NORMALISE_DATA = True


x = df.values[:, :-1]
y = df.values[:, -1:]

if NORMALISE_DATA:
    x_min = x.min(axis=0)
    x_max = x.max(axis=0)
    x = (x - x_min) / (x_max - x_min)
    
NB_FEATURES = x.shape[1]

xTrain, xTest, yTrain, yTest = train_test_split(x, y, test_size = 1/3, random_state = 0)

## Linear regression (continuous dataset)

**Accuracy / Loss - For model comparison**

In [2]:
from models.metrics import avg_loss, avg_loss_ratio, avg_win_loss, loss_sum, mse, rejection_ratio

Using TensorFlow backend.


#### Benchmark

In [3]:
benchmark_functions = [avg_loss, mse, rejection_ratio, avg_win_loss, avg_loss_ratio, loss_sum]

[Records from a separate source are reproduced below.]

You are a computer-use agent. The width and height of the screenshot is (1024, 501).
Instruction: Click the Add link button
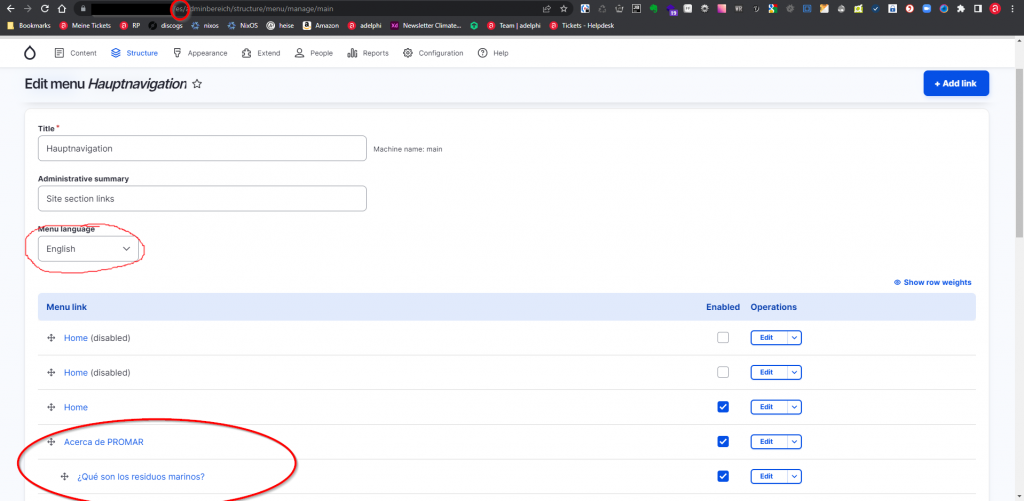pyautogui.click(x=955, y=84)
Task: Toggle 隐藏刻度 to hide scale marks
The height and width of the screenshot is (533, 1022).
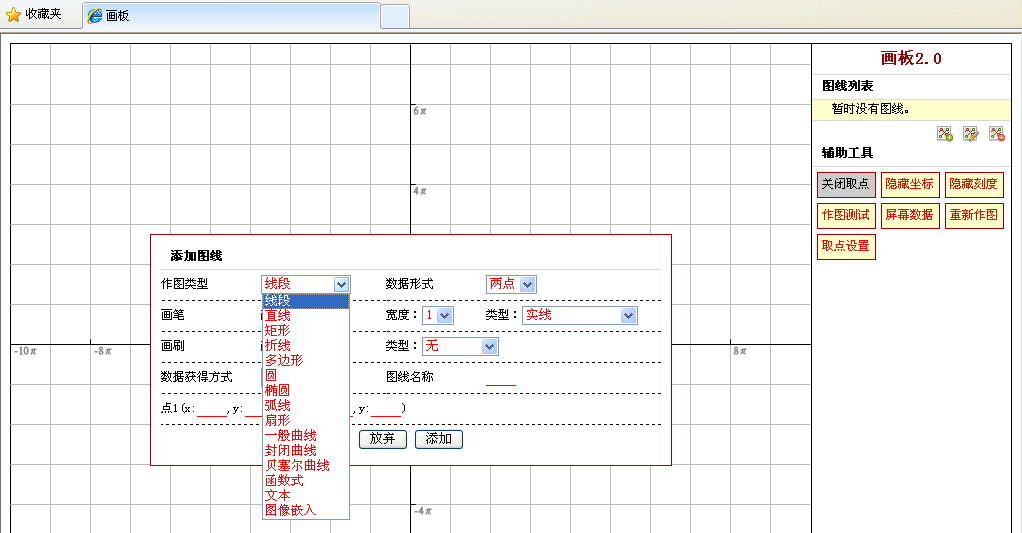Action: pos(973,185)
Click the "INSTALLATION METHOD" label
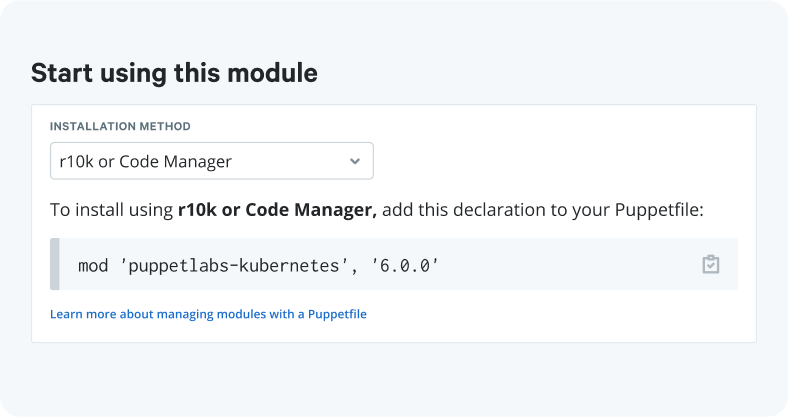The image size is (788, 417). [120, 127]
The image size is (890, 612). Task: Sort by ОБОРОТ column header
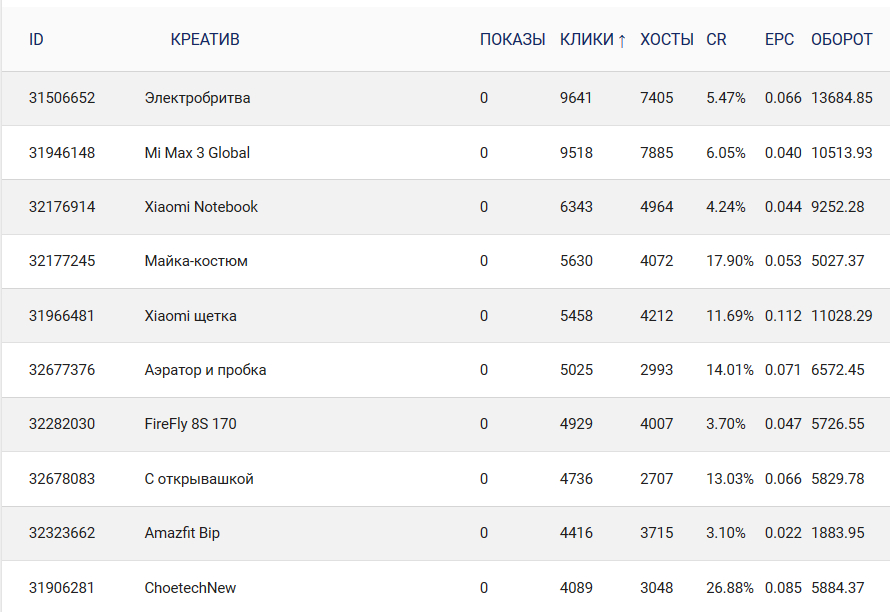click(x=841, y=40)
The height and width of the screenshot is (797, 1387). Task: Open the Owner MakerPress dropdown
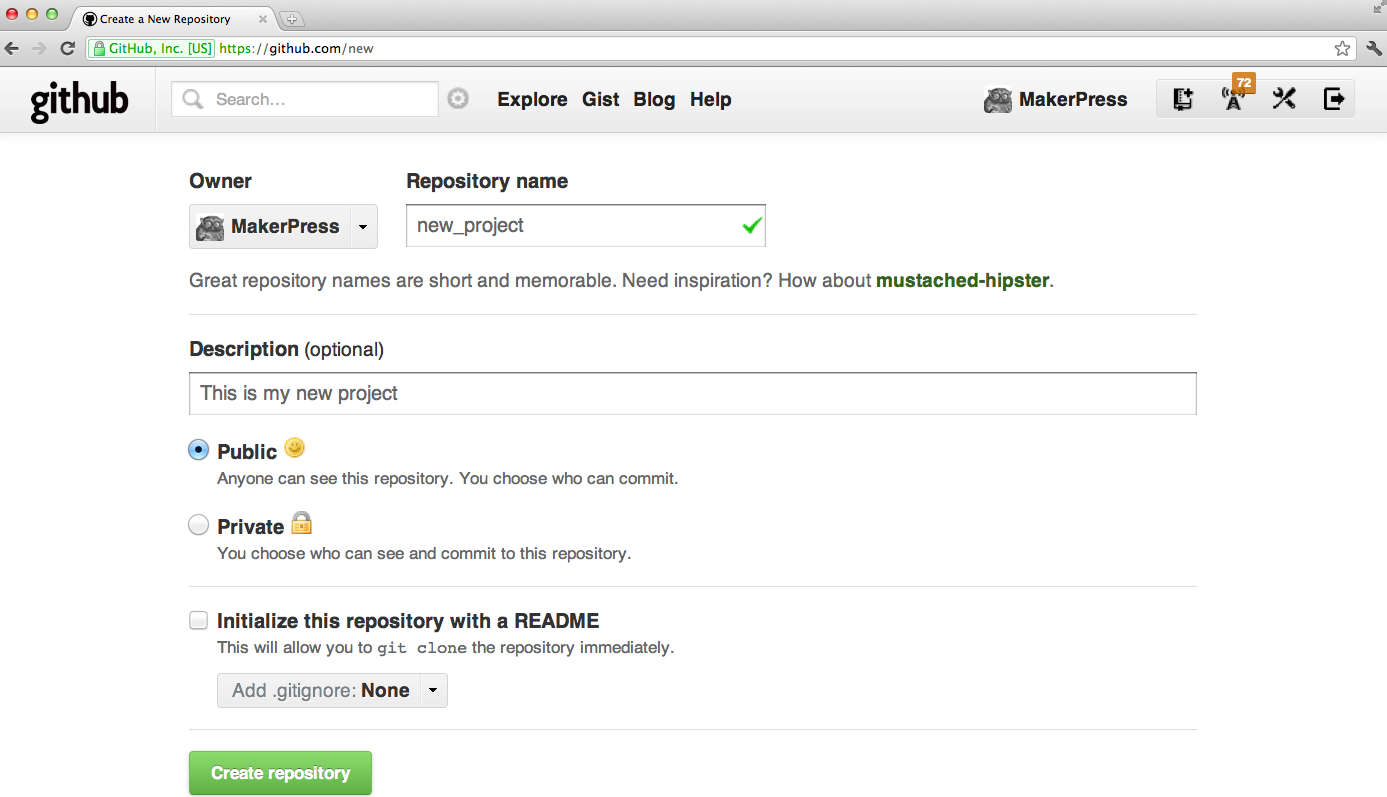[283, 227]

from sklearn.model_selection import KFold
import numpy as np

def process_model(model, xTrain, yTrain, xTest, yTest, fit_kwargs=None, predict_kwargs=None):
    fit_kwargs = {} if fit_kwargs is None else fit_kwargs
    predict_kwargs = {} if predict_kwargs is None else predict_kwargs
    model.fit(xTrain, yTrain, **fit_kwargs)
    yPredict = model.predict(xTest, **predict_kwargs)
    results = {func.__name__: func(yTest, yPredict) for func in benchmark_functions}
    return results
    
def process_benchmark_cv(model, X, y, cv=5, metrics=None, fit_kwargs=None, predict_kwargs=None, augment_kwargs=None):
    # We make sure original values aren't modified, even by mistake
    X = np.copy(X)
    y = np.copy(y)
    
    kf = KFold(n_splits=cv)
    results = []
    for train_index, test_index in kf.split(X):
        xTrain, yTrain = X[train_index], y[train_index]
        if augment_kwargs:
            xTrain, yTrain = DACombine().fit_predict(xTrain, yTrain, **augment_kwargs)
        xTest, yTest = X[test_index], y[test_index]
        benchmark_result = process_model(model, xTrain, yTrain, xTest, yTest, fit_kwargs, predict_kwargs)
        results.append(benchmark_result)
    return pd.DataFrame(results)

** Data augmentation **

In [10]:
from utils.data_augmentation import DACombine

In [5]:
# #keras
# import math
# from keras.models import Sequential
# from keras.layers import Dense
# from keras.layers import multiply
# from keras.wrappers.scikit_learn import KerasRegressor
# import keras.backend as K
# from sklearn.model_selection import cross_val_score
# from sklearn.model_selection import KFold
# from sklearn.preprocessing import StandardScaler
# from sklearn.pipeline import Pipeline
# import tensorflow as tf
# import sys


# def sigmoid1024_tf(x):
#     return (1024**x) / (1024**x + 1)

# def sigmoid_tf(x):
#     return K.sigmoid(x)

# def gain_tf(y_true, y_pred):
#     math_pi = tf.constant(math.pi)
#     one = tf.constant(1.0)
#     ten = tf.constant(10.0)
#     x = tf.math.subtract(y_true, y_pred)
#     x = tf.math.truediv(x, ten)
#     left_mul = sigmoid_tf(x)
#     right_mul = tf.math.cos(tf.math.divide(x, math_pi))
#     return tf.math.multiply(left_mul, right_mul)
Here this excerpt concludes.